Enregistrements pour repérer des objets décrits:
═══

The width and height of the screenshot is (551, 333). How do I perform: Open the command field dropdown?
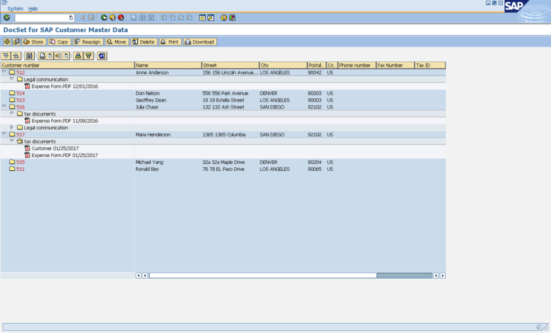(x=71, y=18)
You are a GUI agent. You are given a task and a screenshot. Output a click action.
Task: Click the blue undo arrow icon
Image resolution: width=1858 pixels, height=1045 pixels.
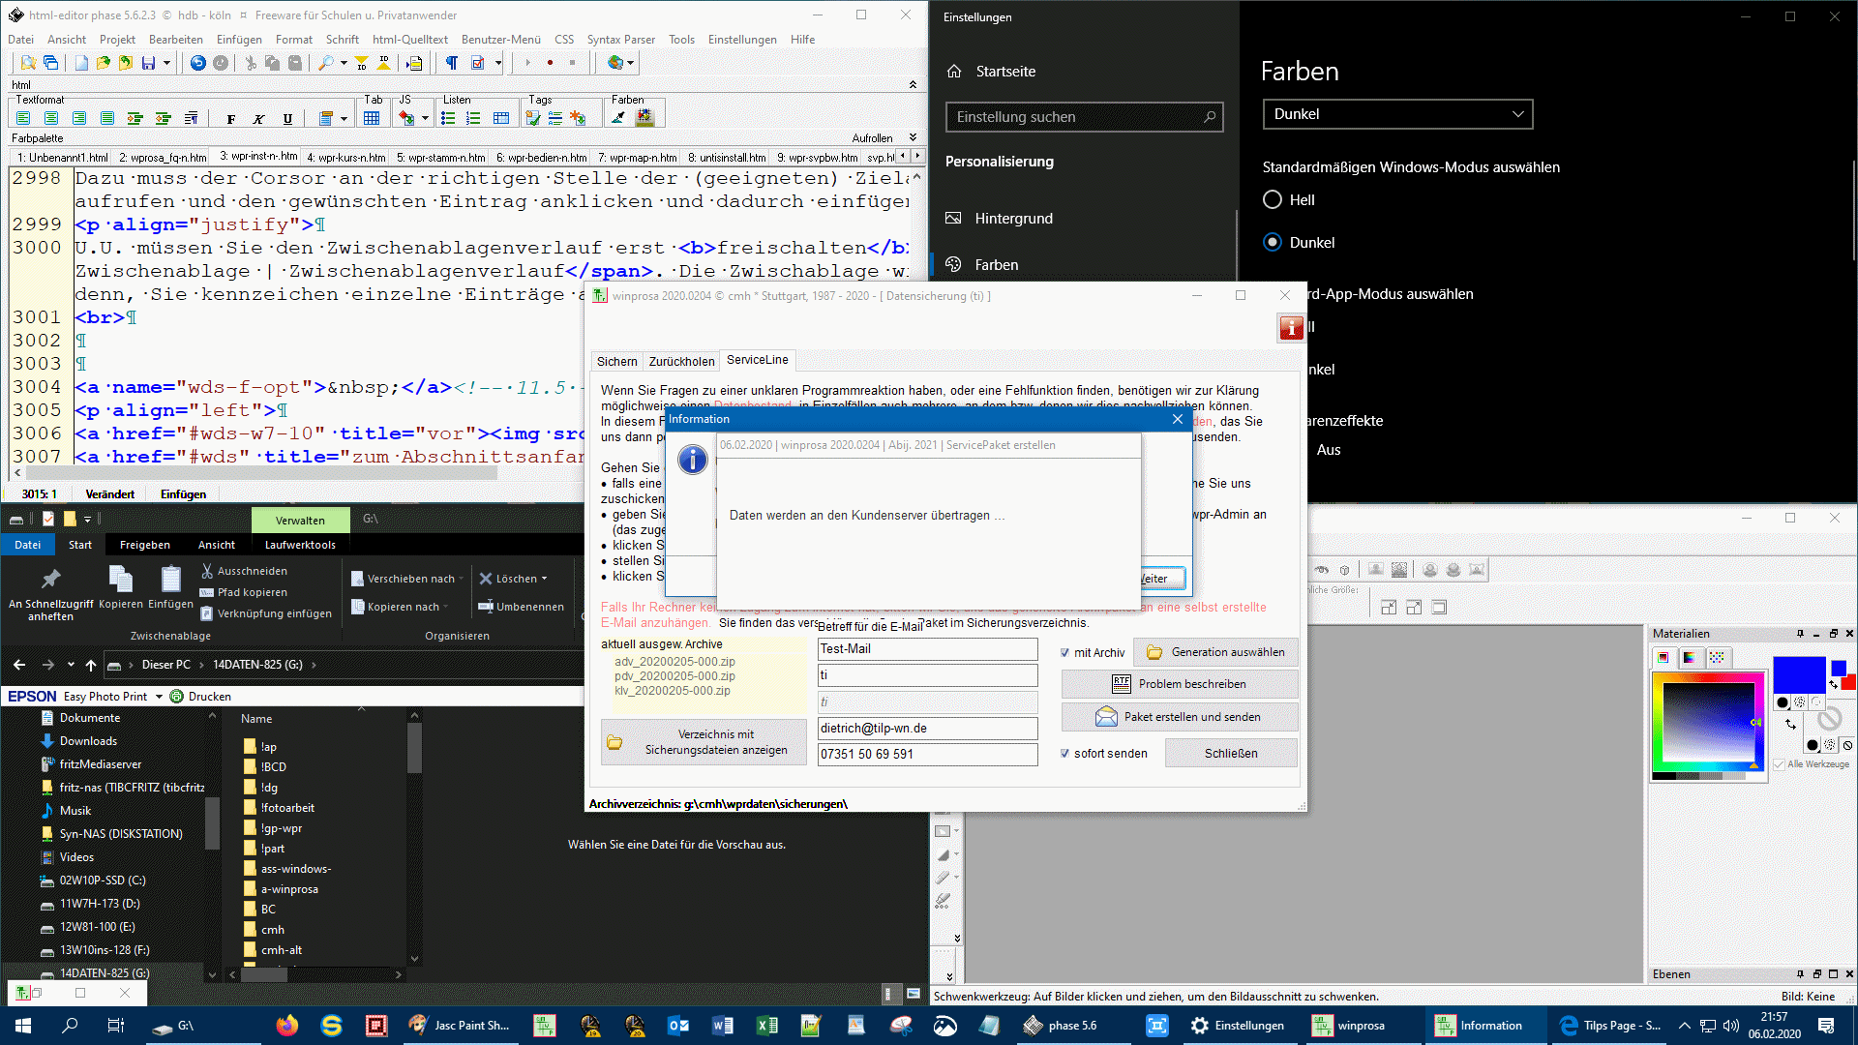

═══

*Énoncé du problème*:
Extrayez toutes les lignes des enregistrements ci-dessus et recopiez-les sans la moindre modification. Ne reproduisez pas les images.

*Résultat ci-dessous*:
The width and height of the screenshot is (551, 333). How do I perform: Open the command field dropdown?
(x=71, y=18)
You are a GUI agent. You are given a task and a screenshot. Output a click action.
Task: Click the blue undo arrow icon
Image resolution: width=1858 pixels, height=1045 pixels.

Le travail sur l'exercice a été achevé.